** Work instructions **
Your answer must be exactly the lines from the one containing "The width and height of the screenshot is (1387, 868)." through the end of the material, both ends included, without pictures.

** Information supplied **
Content starts

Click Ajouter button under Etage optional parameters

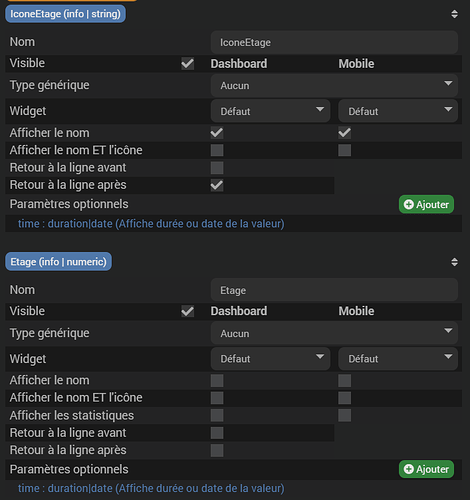(x=426, y=469)
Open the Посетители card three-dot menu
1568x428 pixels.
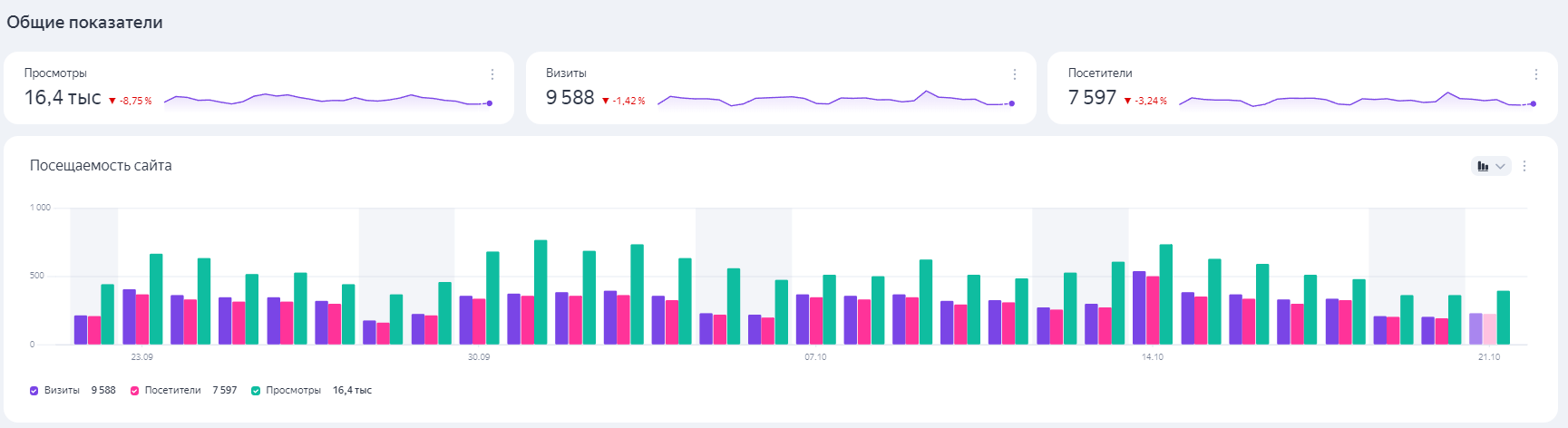pos(1535,74)
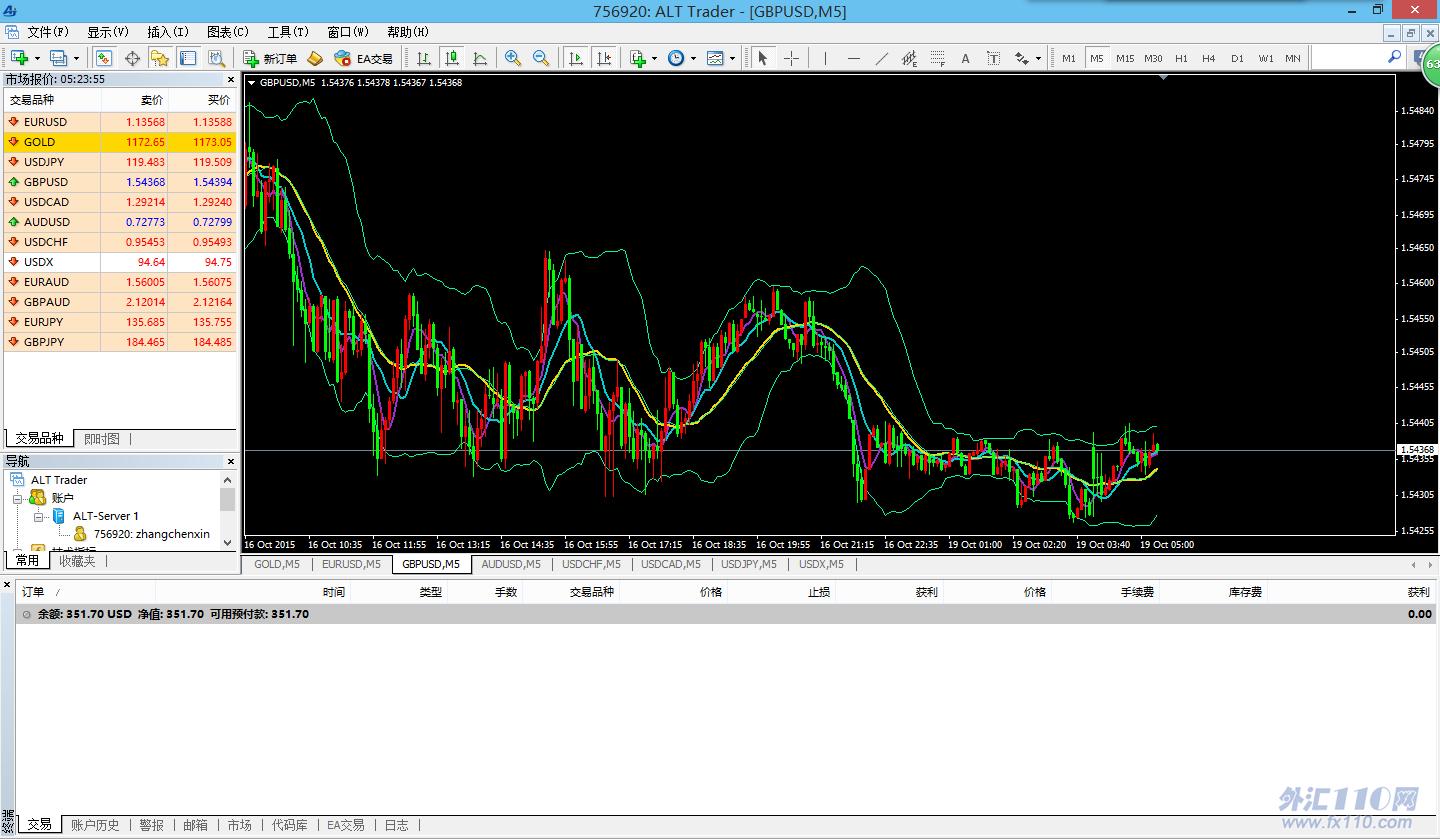Switch to the EURUSD,M5 chart tab
The width and height of the screenshot is (1440, 840).
[351, 564]
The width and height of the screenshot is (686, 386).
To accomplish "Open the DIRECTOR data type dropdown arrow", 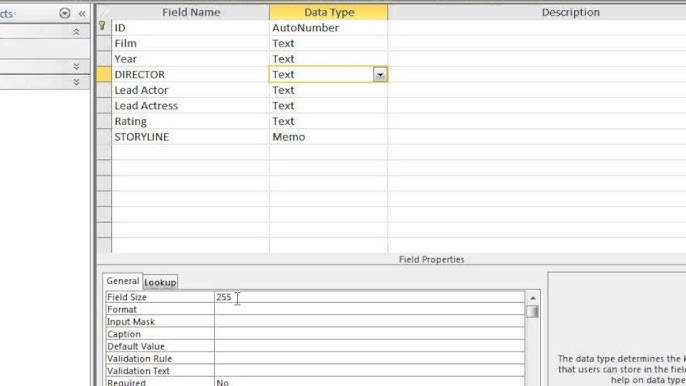I will (380, 75).
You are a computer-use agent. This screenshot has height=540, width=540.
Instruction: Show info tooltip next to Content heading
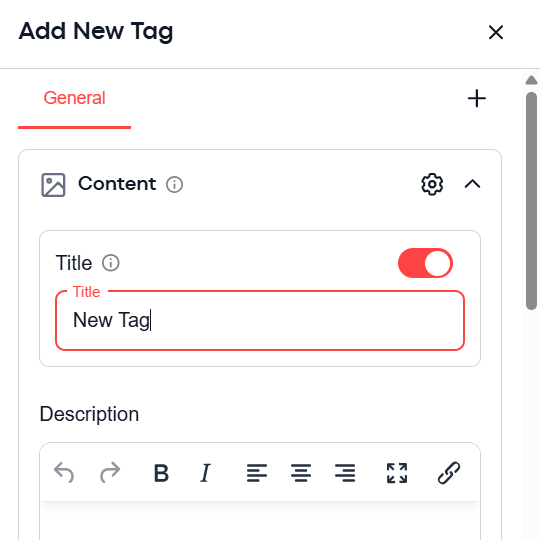point(175,184)
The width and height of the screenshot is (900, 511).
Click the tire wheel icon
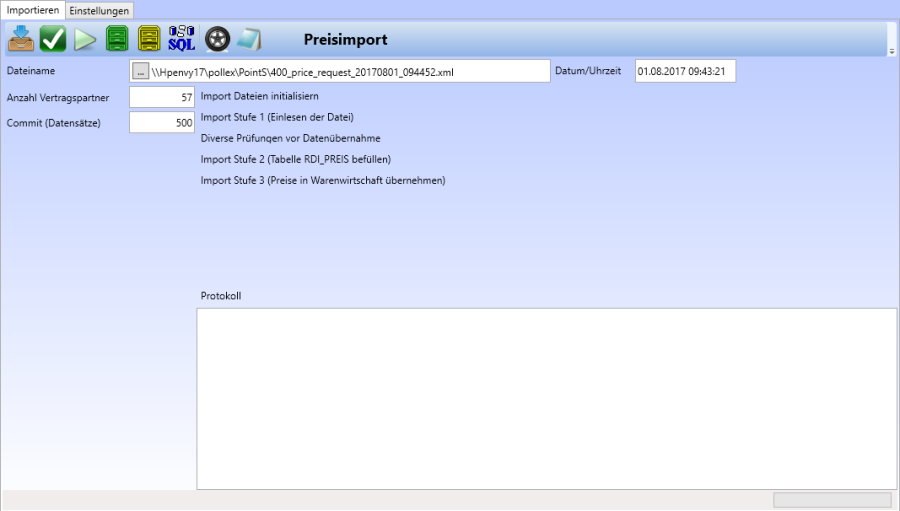[217, 39]
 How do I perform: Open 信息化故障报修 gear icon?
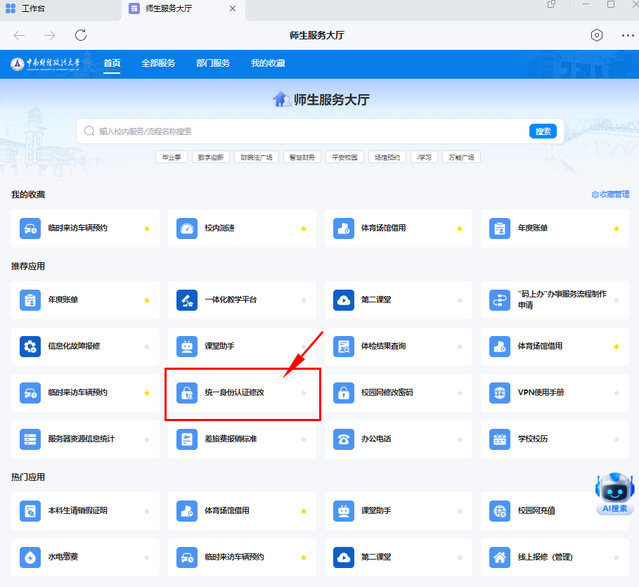tap(29, 346)
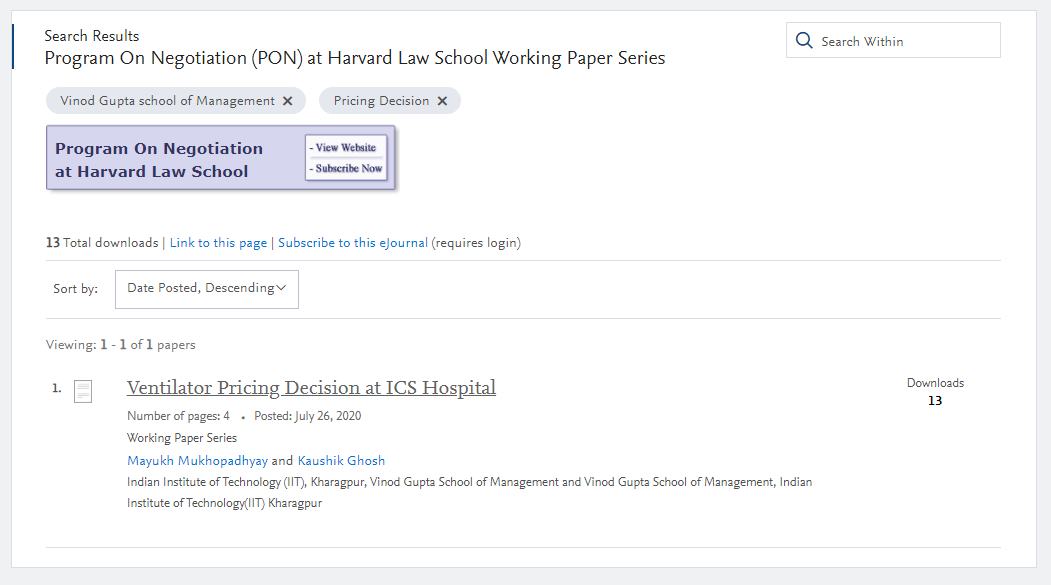
Task: Click Subscribe to this eJournal
Action: [353, 243]
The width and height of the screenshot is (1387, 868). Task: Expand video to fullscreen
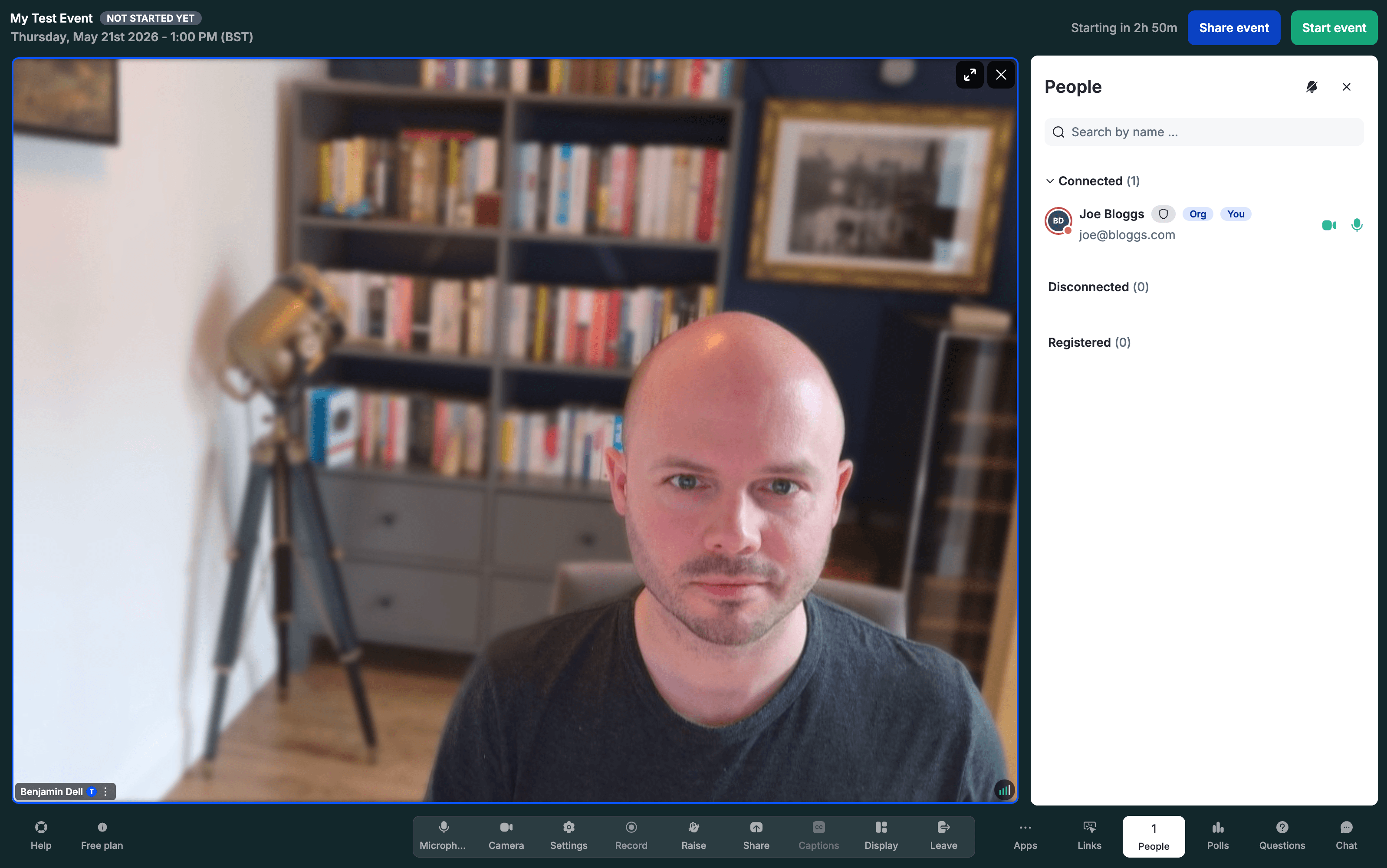click(x=970, y=75)
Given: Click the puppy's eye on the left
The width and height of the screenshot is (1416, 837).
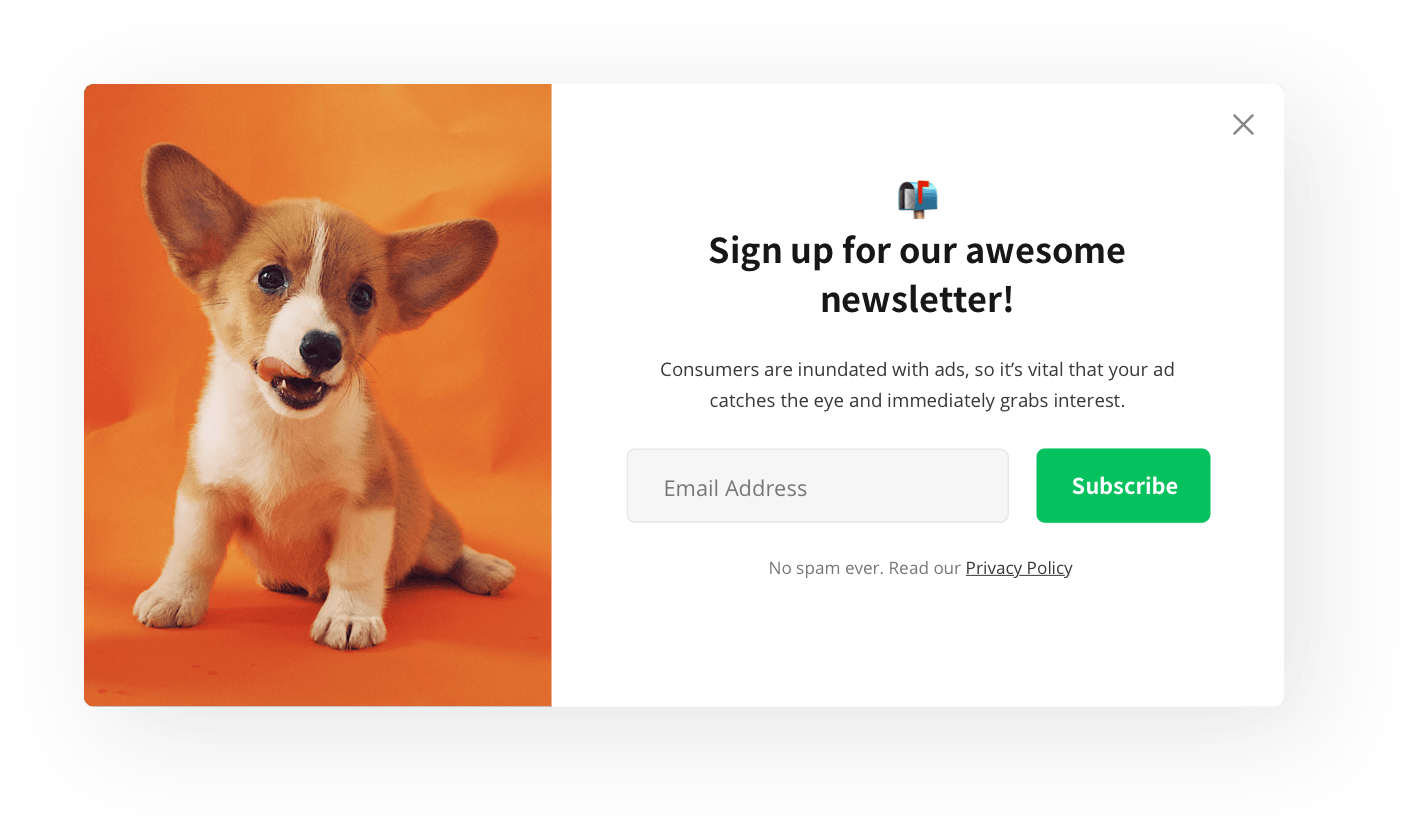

Content ends

** Task solution **
The width and height of the screenshot is (1387, 868). Task: Expand video to fullscreen
click(x=970, y=75)
Given: Click the puppy's eye on the left
The width and height of the screenshot is (1416, 837).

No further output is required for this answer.